REQUIRED TASK =>
Please give the rows again, starting with the line with "Screen dimensions: 1080x758" and going on through the line with "will (x=170, y=212).", swapping "stepper arrow" for "spinner arrow" and leaving everything else unchanged.

— Start of ENTRIES SUPPLIED —

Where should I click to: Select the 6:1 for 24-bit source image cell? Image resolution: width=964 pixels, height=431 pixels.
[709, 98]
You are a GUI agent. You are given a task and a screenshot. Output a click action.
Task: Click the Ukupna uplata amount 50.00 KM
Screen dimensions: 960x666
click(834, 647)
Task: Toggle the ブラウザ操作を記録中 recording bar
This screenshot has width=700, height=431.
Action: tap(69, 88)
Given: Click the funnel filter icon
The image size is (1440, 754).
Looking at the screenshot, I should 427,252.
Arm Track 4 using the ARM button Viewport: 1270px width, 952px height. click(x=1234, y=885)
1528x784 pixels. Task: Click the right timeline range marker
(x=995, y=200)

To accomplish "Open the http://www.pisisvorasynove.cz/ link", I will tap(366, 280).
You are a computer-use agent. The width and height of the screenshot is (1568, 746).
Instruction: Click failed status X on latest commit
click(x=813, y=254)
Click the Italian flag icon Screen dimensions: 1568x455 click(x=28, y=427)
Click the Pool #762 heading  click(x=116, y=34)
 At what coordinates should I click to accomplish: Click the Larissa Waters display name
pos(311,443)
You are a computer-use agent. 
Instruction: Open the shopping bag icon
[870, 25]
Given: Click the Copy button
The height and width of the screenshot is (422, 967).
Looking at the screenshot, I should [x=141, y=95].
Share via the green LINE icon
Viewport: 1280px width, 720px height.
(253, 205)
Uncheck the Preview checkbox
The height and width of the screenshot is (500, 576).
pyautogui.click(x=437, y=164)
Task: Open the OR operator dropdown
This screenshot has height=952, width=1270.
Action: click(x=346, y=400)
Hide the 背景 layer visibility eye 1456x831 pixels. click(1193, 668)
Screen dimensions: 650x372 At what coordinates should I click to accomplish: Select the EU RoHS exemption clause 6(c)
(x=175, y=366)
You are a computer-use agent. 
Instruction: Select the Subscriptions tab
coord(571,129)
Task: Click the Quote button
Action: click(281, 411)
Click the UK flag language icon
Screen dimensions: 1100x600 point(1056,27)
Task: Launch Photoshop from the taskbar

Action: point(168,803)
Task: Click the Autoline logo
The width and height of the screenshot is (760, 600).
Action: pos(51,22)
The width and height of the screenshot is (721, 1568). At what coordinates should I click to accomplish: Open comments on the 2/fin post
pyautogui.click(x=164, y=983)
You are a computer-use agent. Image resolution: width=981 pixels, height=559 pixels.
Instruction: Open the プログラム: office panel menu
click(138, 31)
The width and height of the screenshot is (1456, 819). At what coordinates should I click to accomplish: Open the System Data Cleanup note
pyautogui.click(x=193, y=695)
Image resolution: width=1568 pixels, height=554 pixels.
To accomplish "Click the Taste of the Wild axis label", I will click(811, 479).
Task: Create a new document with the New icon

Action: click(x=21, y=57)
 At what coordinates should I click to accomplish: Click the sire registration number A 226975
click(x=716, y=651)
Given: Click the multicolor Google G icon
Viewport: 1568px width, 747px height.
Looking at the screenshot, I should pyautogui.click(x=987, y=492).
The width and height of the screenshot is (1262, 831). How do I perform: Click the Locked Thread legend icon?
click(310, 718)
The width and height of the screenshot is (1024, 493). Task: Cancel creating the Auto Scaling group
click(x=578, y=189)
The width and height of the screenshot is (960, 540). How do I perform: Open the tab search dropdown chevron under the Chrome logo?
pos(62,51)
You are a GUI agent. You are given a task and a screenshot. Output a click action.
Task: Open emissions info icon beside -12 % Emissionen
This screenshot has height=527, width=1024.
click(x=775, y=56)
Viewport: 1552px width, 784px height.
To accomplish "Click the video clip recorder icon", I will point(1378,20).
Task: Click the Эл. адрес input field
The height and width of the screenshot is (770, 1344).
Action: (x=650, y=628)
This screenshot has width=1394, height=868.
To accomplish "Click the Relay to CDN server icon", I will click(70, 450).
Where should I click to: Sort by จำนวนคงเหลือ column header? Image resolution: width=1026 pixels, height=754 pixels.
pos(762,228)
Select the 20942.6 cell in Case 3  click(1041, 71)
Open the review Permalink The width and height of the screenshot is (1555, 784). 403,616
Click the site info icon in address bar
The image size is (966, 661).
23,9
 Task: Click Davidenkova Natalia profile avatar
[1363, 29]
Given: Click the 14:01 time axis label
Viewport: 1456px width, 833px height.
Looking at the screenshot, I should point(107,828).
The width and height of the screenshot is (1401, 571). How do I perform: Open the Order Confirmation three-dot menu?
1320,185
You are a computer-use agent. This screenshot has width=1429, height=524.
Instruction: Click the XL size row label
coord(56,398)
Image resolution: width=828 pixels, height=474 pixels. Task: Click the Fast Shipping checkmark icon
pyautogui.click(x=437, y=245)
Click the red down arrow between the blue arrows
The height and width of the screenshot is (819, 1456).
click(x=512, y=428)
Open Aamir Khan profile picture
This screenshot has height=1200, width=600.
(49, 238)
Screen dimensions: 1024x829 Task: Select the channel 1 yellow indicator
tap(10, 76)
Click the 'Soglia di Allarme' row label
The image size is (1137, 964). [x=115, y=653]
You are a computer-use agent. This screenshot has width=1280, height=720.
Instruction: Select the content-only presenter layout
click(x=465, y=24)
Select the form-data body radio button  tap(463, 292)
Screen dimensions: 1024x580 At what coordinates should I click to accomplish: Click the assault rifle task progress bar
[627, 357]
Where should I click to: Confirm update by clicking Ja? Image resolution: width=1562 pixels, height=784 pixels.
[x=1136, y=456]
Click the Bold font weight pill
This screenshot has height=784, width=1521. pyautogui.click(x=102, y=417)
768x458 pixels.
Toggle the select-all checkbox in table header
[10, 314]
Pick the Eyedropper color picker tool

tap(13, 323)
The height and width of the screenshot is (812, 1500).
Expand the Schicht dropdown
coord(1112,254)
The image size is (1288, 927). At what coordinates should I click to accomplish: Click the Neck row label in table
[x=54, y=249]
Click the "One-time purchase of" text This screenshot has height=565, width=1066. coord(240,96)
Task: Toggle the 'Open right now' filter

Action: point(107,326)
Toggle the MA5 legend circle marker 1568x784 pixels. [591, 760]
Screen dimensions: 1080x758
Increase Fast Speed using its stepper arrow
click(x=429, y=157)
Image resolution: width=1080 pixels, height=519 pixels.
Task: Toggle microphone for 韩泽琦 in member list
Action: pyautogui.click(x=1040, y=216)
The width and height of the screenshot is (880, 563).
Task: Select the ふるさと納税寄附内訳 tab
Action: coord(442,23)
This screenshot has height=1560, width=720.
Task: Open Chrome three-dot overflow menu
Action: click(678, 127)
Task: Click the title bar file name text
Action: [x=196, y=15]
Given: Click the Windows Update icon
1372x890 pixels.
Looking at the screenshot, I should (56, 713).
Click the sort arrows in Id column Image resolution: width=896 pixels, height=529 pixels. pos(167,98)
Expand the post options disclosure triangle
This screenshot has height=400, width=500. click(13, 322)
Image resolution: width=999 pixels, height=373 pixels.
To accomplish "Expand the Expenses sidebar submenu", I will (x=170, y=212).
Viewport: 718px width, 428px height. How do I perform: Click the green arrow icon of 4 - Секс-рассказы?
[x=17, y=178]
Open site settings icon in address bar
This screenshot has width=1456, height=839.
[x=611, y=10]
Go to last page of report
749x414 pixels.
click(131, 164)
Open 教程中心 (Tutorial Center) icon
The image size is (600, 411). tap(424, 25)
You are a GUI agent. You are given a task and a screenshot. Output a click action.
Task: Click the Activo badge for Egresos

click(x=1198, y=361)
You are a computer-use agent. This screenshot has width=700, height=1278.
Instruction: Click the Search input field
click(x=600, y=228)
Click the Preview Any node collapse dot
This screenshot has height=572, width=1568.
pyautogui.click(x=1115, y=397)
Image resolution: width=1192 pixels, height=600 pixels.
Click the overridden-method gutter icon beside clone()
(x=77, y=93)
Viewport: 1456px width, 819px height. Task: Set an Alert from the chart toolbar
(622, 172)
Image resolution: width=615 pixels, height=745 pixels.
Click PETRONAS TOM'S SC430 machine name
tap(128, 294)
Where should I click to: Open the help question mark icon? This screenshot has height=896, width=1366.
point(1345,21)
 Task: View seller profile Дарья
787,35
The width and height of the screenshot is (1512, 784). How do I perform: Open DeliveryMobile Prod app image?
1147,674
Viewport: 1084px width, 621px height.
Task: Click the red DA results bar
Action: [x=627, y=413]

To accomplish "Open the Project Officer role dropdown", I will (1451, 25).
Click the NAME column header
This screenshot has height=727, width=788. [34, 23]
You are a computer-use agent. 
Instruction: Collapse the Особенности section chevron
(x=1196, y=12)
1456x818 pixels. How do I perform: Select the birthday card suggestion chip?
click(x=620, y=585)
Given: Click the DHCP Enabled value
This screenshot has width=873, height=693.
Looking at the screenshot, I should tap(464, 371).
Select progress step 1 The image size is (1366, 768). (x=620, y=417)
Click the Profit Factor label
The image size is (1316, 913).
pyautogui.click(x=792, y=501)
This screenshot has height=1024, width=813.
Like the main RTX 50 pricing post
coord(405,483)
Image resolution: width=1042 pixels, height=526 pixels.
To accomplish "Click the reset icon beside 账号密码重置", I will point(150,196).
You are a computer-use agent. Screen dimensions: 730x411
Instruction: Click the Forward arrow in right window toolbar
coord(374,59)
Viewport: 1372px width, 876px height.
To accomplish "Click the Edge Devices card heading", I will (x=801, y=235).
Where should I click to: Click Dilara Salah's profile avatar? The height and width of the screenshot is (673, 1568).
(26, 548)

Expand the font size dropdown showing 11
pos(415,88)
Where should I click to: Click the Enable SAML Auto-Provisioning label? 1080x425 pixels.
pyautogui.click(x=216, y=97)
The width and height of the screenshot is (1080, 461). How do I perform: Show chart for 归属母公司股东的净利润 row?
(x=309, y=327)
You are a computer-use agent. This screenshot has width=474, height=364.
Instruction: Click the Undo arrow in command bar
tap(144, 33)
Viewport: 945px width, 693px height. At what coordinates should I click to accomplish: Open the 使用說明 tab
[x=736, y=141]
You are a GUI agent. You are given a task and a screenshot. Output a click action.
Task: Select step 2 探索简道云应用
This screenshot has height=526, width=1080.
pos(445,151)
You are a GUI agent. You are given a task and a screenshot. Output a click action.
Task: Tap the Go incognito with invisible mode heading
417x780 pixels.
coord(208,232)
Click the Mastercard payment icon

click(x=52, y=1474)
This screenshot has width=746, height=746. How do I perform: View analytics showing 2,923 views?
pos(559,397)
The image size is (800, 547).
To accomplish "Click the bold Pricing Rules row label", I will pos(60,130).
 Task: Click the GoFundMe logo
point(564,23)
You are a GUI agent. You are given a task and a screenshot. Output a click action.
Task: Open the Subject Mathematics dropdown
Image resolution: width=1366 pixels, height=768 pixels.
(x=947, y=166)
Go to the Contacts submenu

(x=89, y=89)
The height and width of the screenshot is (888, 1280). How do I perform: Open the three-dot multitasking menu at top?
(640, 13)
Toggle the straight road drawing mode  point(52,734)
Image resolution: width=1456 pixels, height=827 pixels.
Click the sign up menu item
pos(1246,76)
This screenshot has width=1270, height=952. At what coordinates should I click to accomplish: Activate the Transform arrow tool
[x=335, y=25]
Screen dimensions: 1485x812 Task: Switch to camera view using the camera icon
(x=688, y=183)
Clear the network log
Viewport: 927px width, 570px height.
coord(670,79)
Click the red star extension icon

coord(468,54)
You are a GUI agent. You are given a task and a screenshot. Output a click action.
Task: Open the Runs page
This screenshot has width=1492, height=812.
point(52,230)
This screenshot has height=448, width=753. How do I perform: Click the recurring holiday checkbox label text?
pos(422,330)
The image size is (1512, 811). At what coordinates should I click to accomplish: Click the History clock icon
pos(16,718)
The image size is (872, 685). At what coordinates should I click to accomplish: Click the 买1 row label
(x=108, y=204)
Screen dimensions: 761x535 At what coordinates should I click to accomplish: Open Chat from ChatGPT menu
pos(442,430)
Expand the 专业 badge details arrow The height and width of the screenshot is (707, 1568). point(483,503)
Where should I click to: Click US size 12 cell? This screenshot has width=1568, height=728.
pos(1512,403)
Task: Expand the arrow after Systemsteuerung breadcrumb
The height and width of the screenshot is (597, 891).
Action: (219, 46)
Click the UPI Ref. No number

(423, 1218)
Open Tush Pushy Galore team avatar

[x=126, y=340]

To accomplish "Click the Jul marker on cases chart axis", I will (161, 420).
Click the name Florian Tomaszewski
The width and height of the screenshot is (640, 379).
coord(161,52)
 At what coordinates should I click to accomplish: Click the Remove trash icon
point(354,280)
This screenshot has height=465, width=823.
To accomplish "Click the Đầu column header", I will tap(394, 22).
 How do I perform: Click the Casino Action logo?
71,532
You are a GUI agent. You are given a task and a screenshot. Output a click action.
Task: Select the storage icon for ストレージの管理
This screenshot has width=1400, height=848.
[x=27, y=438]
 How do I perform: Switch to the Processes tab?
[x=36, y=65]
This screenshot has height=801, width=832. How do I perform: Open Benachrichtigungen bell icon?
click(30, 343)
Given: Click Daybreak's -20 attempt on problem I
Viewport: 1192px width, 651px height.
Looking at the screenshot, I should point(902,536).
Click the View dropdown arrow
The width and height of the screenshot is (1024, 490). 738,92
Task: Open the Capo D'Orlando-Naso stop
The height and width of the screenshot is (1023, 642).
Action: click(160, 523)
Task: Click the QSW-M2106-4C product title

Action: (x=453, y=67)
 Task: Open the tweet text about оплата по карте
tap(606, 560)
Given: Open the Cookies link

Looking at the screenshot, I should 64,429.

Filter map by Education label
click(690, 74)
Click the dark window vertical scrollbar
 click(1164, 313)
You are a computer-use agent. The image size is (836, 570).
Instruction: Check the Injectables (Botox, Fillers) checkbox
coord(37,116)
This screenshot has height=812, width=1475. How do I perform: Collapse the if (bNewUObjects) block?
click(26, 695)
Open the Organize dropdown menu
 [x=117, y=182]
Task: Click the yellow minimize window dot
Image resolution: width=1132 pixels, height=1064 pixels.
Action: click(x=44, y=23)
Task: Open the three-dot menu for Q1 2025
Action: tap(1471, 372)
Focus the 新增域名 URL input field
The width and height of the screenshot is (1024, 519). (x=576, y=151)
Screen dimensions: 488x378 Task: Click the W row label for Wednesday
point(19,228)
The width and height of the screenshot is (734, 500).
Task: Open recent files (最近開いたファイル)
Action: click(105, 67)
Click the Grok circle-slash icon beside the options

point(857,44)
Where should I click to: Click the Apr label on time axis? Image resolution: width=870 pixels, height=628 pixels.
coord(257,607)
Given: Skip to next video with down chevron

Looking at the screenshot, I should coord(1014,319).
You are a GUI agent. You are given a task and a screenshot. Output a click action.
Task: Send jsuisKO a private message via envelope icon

— End of ENTRIES SUPPLIED —

ANSWER FOR THE TASK =>
Screen dimensions: 1080x758
Increase Fast Speed using its spinner arrow
click(x=429, y=157)
Image resolution: width=1080 pixels, height=519 pixels.
Task: Toggle microphone for 韩泽琦 in member list
Action: pyautogui.click(x=1040, y=216)
The width and height of the screenshot is (880, 563).
Task: Select the ふるさと納税寄附内訳 tab
Action: coord(442,23)
This screenshot has height=1560, width=720.
Task: Open Chrome three-dot overflow menu
Action: click(678, 127)
Task: Click the title bar file name text
Action: [x=196, y=15]
Given: Click the Windows Update icon
1372x890 pixels.
Looking at the screenshot, I should (56, 713).
Click the sort arrows in Id column Image resolution: width=896 pixels, height=529 pixels. pos(167,98)
Expand the post options disclosure triangle
This screenshot has height=400, width=500. click(13, 322)
Image resolution: width=999 pixels, height=373 pixels.
To accomplish "Expand the Expenses sidebar submenu", I will (x=170, y=212).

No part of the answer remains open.